Kegiatan ini menghadirkan orang tua murid, komite sekolah, serta jajaran guru pada Jumat (24/7/2026). Langkah kolaboratif ini bertujuan memperkuat sistem keamanan pangan jajanan anak di lingkungan sekolah.
Maraknya Makanan Olahan dan Ancaman Formalin
Pemateri kegiatan, Nova Khairunnisa, menegaskan bahwa masyarakat kerap mengabaikan kandungan dalam makanan olahan. Padahal, temuan penggunaan zat pengawet berbahaya ini masih terus berulang setiap tahun.
“Masyarakat memang menggemari makanan olahan karena praktis. Namun, kita harus tetap waspada karena kasus bahaya formalin pada makanan olahan maupun bahan mentah masih terus muncul,” terang Nova.
Nova mengajak para orang tua agar tidak mengorbankan kesehatan anak demi kepraktisan semata. Menurutnya, orang tua lebih baik meluangkan waktu untuk menyiapkan bekal sehat daripada mengobati dampak buruk bahan beracun di masa depan.
Dampak Kesehatan dan Ciri Makanan Berformalin
Dosen Pembimbing Kegiatan, Fu’ad Minan Zuhri, S.Tr.Kes., M.Si., menekankan pentingnya perubahan perilaku nyata dari warga sekolah. Ia mendorong guru dan orang tua agar memperketat pengawasan terhadap pedagang jajanan di sekitar gerbang sekolah.
“Kami berharap seluruh peserta makin peka memantau makanan anak-anak. Kesadaran bersama menjadi kunci utama mewujudkan jajanan sekolah sehat,” tegas Fu’ad.

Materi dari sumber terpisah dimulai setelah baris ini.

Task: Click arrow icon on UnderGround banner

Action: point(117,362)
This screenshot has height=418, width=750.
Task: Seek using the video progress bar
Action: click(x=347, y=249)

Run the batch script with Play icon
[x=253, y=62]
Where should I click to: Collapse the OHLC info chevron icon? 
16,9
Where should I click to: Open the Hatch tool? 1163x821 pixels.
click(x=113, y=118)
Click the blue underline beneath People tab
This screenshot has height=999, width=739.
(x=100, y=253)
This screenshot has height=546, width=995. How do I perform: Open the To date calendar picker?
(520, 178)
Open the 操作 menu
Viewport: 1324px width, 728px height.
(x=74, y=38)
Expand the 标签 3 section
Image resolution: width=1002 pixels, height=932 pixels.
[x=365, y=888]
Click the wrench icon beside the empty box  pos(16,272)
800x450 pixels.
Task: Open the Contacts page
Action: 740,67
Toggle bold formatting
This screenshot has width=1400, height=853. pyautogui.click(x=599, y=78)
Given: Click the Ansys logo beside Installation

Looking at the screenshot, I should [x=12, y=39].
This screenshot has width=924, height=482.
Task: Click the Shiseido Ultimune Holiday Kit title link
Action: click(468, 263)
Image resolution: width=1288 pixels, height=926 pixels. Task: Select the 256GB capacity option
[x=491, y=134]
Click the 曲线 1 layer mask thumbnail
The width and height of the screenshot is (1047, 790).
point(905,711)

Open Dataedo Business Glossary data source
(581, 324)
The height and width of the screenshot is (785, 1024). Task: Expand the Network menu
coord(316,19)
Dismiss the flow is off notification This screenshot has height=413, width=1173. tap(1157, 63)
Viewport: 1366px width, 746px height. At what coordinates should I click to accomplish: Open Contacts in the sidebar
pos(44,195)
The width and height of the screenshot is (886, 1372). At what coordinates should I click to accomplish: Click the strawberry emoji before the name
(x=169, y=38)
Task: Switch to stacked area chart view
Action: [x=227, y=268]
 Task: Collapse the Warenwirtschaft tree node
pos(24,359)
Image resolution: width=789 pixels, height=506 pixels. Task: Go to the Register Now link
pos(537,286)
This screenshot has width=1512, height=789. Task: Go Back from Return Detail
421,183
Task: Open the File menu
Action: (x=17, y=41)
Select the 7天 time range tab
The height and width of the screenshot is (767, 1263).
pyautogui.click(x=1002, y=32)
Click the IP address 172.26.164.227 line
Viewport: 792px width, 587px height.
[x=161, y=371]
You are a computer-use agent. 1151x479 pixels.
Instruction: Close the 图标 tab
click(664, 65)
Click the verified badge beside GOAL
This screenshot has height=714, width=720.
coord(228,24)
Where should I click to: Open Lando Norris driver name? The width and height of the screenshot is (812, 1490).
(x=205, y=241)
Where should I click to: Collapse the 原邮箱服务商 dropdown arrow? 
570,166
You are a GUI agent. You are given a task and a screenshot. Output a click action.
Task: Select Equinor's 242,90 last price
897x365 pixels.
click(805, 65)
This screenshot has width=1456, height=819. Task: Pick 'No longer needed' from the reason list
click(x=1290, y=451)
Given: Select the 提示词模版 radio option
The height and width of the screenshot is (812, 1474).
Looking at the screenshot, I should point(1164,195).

Pihak sekolah menyambut positif edukasi ini karena memberikan wawasan langsung. Melalui sesi interaktif, para peserta mempelajari ciri makanan berformalin secara visual dan aroma. Sinergi antara kampus, sekolah, serta orang tua ini siap menutup rapat celah peredaran makanan berbahaya.